Spor, ayrıcalık kazandıran bir kültürdür. Sağlıklı yaşamayı seçmiş insanlara sürekli eşlik eder. Sporun bu boyutu iddiasızdır. Sporun bir başka boyutu çok genel olarak; gösteriş, rekor, yarışma, diğerlerini geride bırakma, öne çıkma, üstün olma, gücünü gösterme, kendini kanıtlama gibi, çoğu, güdülerimizin yönlendirdiği “ben”lik dürtülerin tatminine, yarışmaya yönelik etkinliklerdir. Takım halinde, eşli, eşzamanlı (syncron) yapıldığında uyum, uzlaşı ve işbölümü gerektirir. Kişisel yapıldığında, yengi ve yenilginin getiri ve götürüsü tamamen kişiye aittir. Bir basketbolcu atamadığı sayıya, bir okçu hedefinin uzağına saplanan okuna, bir yüzücü kendisini yolda bırakan nefesine hayıflanır. Sonraki yarışmalarda eksiklerini tamamlayıcı önlemler alır veya yaptığı yanlışları bir daha yapmamaya çalışır. Dağcılıkta ise yapılan yanlışın sakatlıklara, hatta ölümlere yol açtığını biliyoruz. Çakılan sikkenin ipli bir düşüşte kayada çakılı kalıp kalmayacağını denemek şansı yoktur. Ayakkabınızın ucuyla, kıtı kıtına yakaladığınız bir çıkıntıya güvenip 20 cm’lik bir hamlenin doğru bir karar olup olmadığını ancak denedikten sonra bilebilirsiniz. Dağcılıkta eğitim sürecinin neden ciddiye alınması gerektiğini gösteren örnekleri, yaşanmış acı örneklerle genişletebiliriz. Dağcının en büyük güvencesi, eğitimle kazandığı ve deneyimlerle pekiştirdiği bilgi dağarcığıdır. 


Dağcılık, yaşadığımız, özümsediğimiz, içselleştirdiğimiz bir tutkudur. Bu tutkuyu 22 yıldır yaşıyorum. Bir dağcı kendi kendisiyle konuşursa neler söyler sorusuna yanıt vermek, bu yanıtı düşünce düzeyinden çıkarıp seslendirmek yerinde olacaktır.

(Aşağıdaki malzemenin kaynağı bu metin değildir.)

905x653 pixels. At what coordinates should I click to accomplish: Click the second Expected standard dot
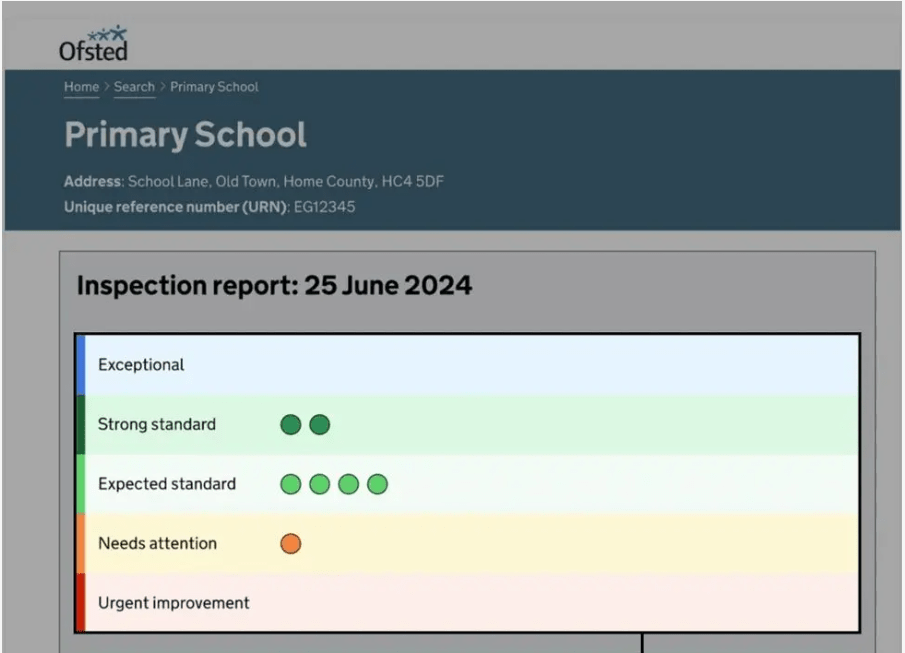click(319, 485)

Yazımı bitirirken bunu denemek istiyorum: 

Dağcılığı anlık değişkenlerle, inişli çıkışlı duygularla, dayanma gücünün esneyen, genleşen sınırlarıyla, bazen anlatılmaz bir doygunlukla yaşıyorum. Acılı, derin üzücü anlardan, mutlu, doygun anlara gidip gelerek, bazen uçurumun altında kıpırtısız bir bedene yaklaşıp ölümle tanışarak, kazayı ucuz atlatanlarla sevinip mutluluktan uçarak yaşıyorum. Elimle taktığım,çaktığım malzemeler ve düğümlediğim ipler beni hayata bağlıyor. Kendimle ve kurduğum sistemlerle yalnızım. Yaptığım veya yapmadığım her şeyin sorumluluğu bana ait. Sınırlarımı biliyorum. Tehlike anlarını yönetiyorum. Korku benim daha dikkatli olmamı sağlıyor. Yaşamla ölüm arasında zaman ve mekan olarak yaşadığım daralmaların, kılpayı incelmelerin bilincindeyim. 

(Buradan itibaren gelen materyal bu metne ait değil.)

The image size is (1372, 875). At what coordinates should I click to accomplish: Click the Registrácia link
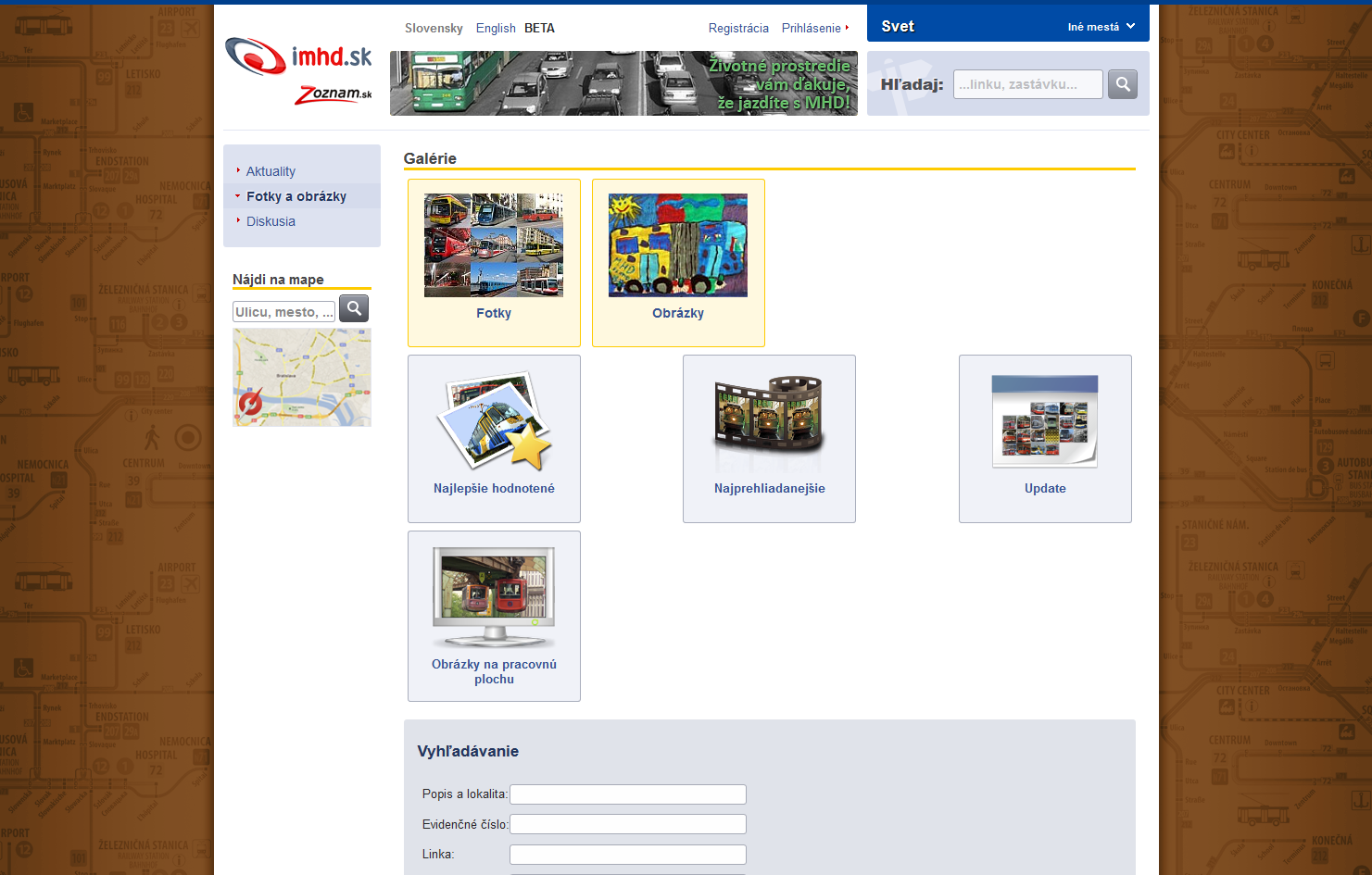738,28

Dağ benim için içselleşmiş bir arkadaştır. Dağa saygı duyuyorum. Dağ beni sınıyor, gücümün sınırlarını hatırlatıyor. Kendimi aşmak için içimdeki “ben” ile yarışıyorum. Hedefime ulaşıyorum, madalyamı kendim takıyorum, kendimi alkışlıyorum ve övüyorum. Rahatın değerini bilmek için zorluğu, sıcağı anlamak için soğuğu, varlığı bilmek için yokluğu yaşıyorum. 

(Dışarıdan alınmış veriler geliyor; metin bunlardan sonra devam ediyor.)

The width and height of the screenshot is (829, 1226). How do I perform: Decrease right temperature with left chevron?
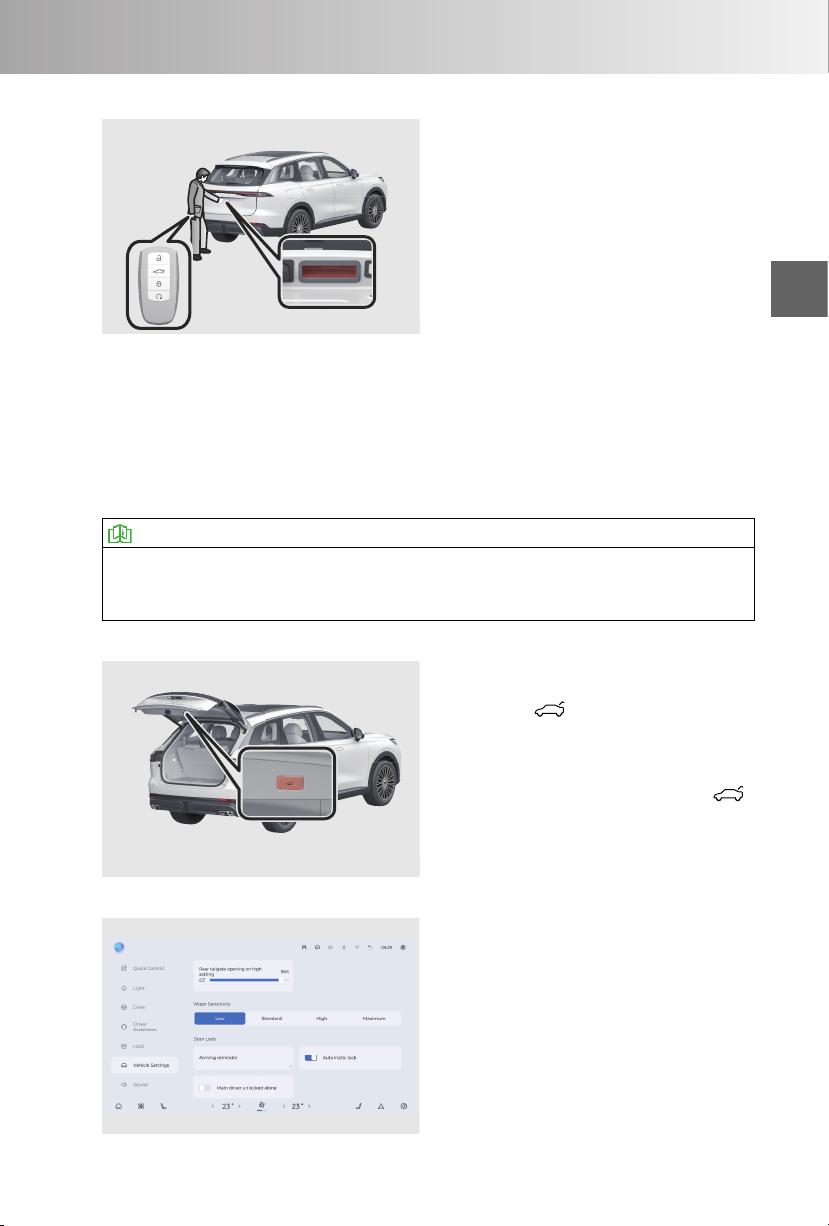283,1107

Zor karşısında yılgınlık derecemi bilmek, hayatın veya hayatların sözkonusu olduğu bir durumda “ben” mi, “biz” mi sınavını kazanmak, dağda kazanılan sınavlarla kentteki zorlukları aşmak istiyorum. Dağda edindiğim terbiyeyi kentte kullanmak, dağdaki arkadaşlık ile kentteki arkadaşlığı değiştirmek, dağdaki paylaşma kültürünü kente taşımak istiyorum. Kentin aşağısı ile dağın yukarısını, kentin eksisi ile dağın artısını kaynaştırmak istiyorum. Dağcılar kentlidir zaten, kentliler de dağcı olsun istiyorum.